**DATA FOR THE TASK**
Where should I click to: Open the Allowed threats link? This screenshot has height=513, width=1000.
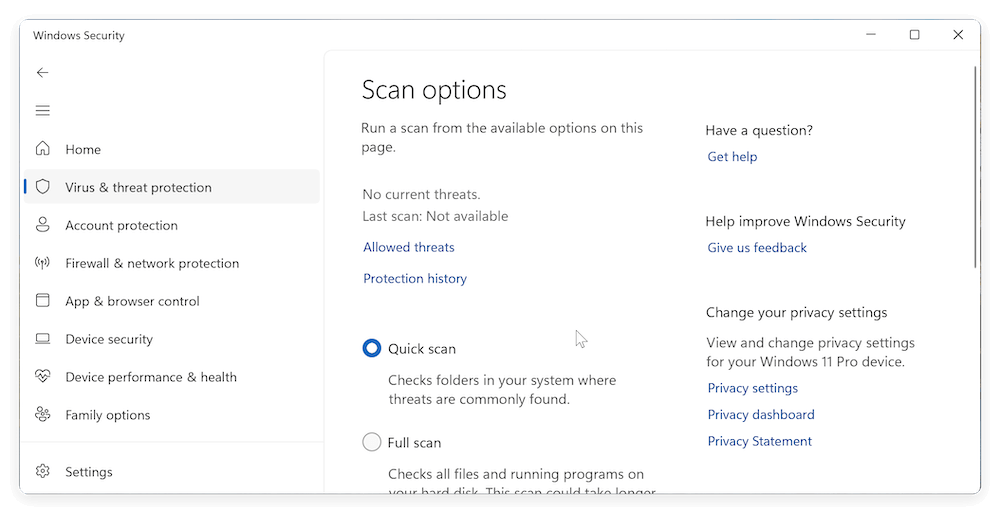pos(408,247)
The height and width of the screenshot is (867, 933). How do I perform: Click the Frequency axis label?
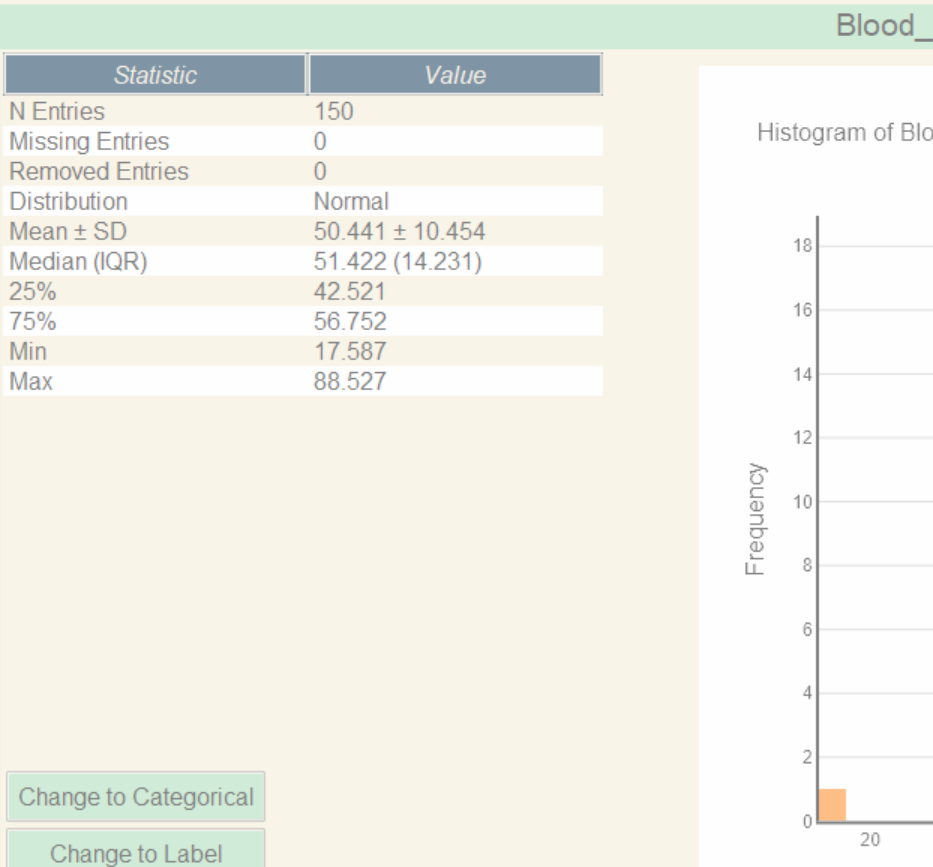tap(754, 519)
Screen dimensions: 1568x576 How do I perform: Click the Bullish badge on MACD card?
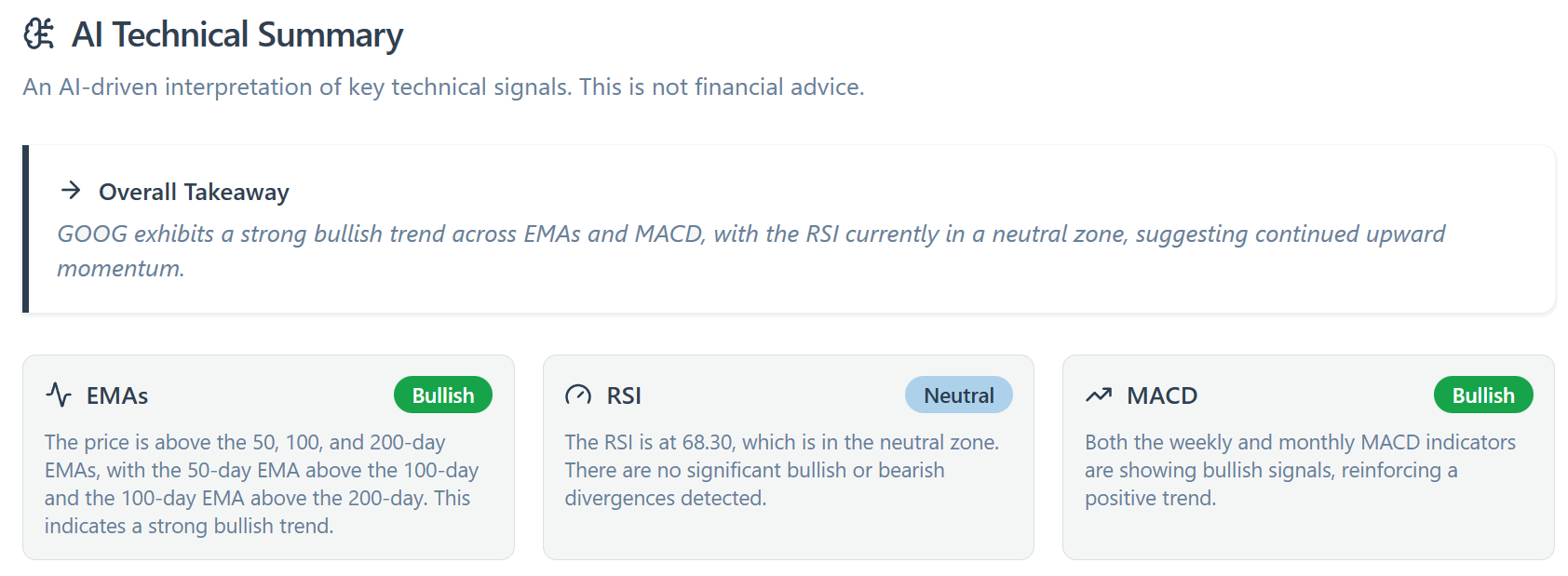pyautogui.click(x=1483, y=395)
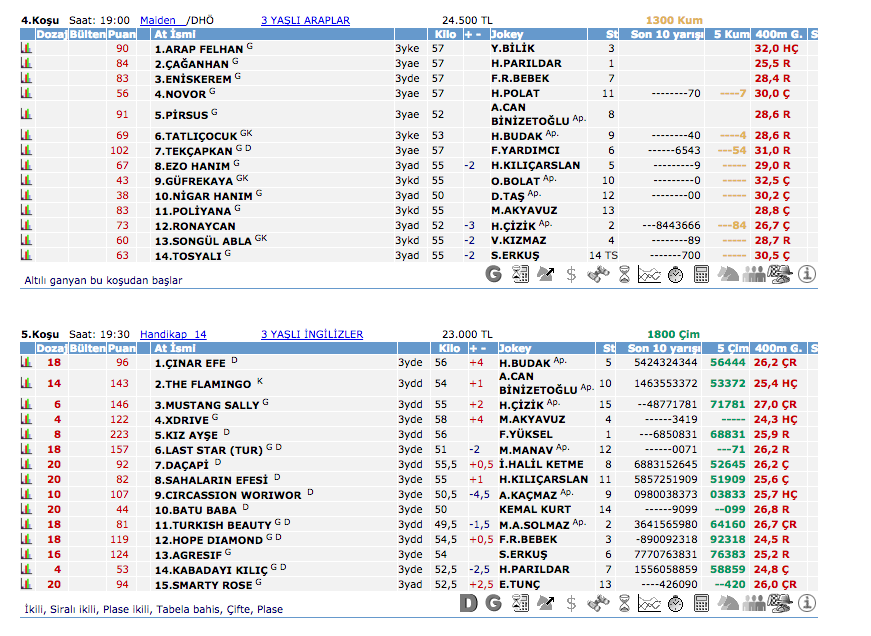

**TASK INSTRUCTIONS**
Give the lines of the listing above as a JSON list of strings, one string per line, leaving out blank lines and the pictures.

**RESULT FOR THIS EXERCISE**
[
  "Where should I click to: Open the Allowed threats link? This screenshot has height=513, width=1000.",
  "pos(408,247)",
  "The height and width of the screenshot is (867, 933). How do I perform: Click the Frequency axis label?",
  "tap(754, 519)",
  "Screen dimensions: 1568x576 How do I perform: Click the Bullish badge on MACD card?",
  "pyautogui.click(x=1483, y=395)"
]